= Germ line theory =

Proposed explanation for immunoglobulin diversity
The germ-line theory was a proposed explanation for immunoglobulin diversity that attributed the variety of antibodies to a large number of inherited immunoglobulin genes. It held that the genetic information for this diversity was already present in the germ line and passed from parents to offspring. The competing somatic mutation theory proposed that diversity arose through mutations in a smaller number of inherited antibody genes.

Subsequent research showed that antibody diversity depends on both inherited gene segments and changes to DNA within B cells. In humans and mice, immunoglobulin genes are assembled from these segments through V(D)J recombination, and somatic hypermutation introduces further variation. In some elasmobranchs, certain immunoglobulin genes already contain joined variable-region gene segments in the germ line. Fully joined genes can encode antibody chains without further V(D)J recombination in B cells. Sharks also generate antibody diversity through somatic gene rearrangement and somatic mutation.

== Historical background ==

Clonal selection of B cells following antigen recognition. The theory explained the expansion of cells with a particular antibody specificity, but left open how the initial diversity of specificities arose.

Experiments showing that antibodies could recognize chemically modified proteins and synthetic compounds raised the question of how an organism could produce such a varied antibody repertoire.

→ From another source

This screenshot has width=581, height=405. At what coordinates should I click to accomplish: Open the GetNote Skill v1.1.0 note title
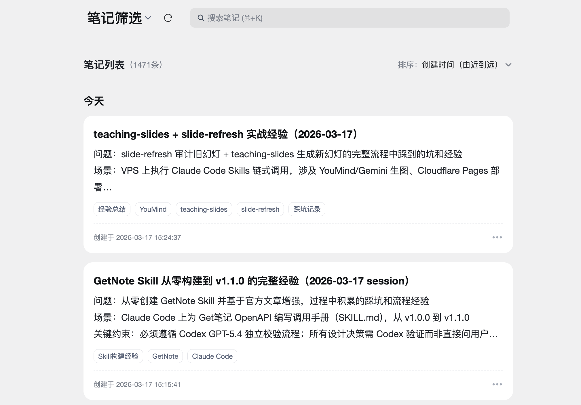coord(252,281)
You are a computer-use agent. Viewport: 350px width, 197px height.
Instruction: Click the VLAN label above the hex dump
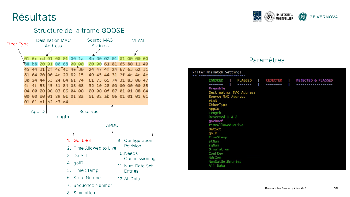coord(138,40)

Clonal selection theory explained how an antigen could stimulate the multiplication of cells with a corresponding antibody specificity, but did not itself establish how those specificities arose.

Proponents of the germ-line theory argued that antibody genes had diversified during evolution through mutation and natural selection, with the resulting repertoire inherited by each generation. The competing somatic mutation theory placed the generation of diversity within the individual. The debate therefore concerned both the number of inherited antibody genes and when the genetic changes responsible for diversity occurred.

The discovery that antibodies contain separate heavy and light chains allowed germ-line models to account for more antibodies with fewer genes. In a model discussed by Leroy Hood and David Talmage in 1970, different combinations of inherited heavy and light chains could generate a repertoire much larger than the number of genes encoding those chains.

== Experimental evidence ==

Schematic of an antibody showing the variable (V) and constant (C) domains of its heavy (H) and light (L) chains. The paired variable domains form an antigen-binding site (circled).

In 1965, William Dreyer and J. Claude Bennett proposed that separate inherited DNA sequences encoded the variable and constant regions of an immunoglobulin chain and were brought together in antibody-producing cells. Their model combined inherited variable-region diversity with a change in gene organization during cell development.

In 1976, Nobumichi Hozumi and Susumu Tonegawa compared DNA from mouse embryos with DNA from an antibody-producing plasma-cell tumour. After cutting the DNA with a restriction enzyme, they found that sequences encoding the variable and constant regions of an immunoglobulin light chain occurred on separate fragments in embryonic DNA but on the same fragment in tumour DNA. This provided evidence that immunoglobulin genes undergo somatic rearrangement.

In 1978, Ora Bernard, Hozumi and Tonegawa compared the sequences of embryonic and rearranged mouse immunoglobulin light-chain genes. They showed that variable (V) and joining (J) segments were joined in the antibody-producing cells and identified nucleotide substitutions in the variable-region sequence, providing evidence for both somatic recombination and mutation.

The resulting explanation incorporated elements of both competing theories: multiple inherited gene segments contribute to the antibody repertoire, while somatic recombination and mutation generate additional diversity.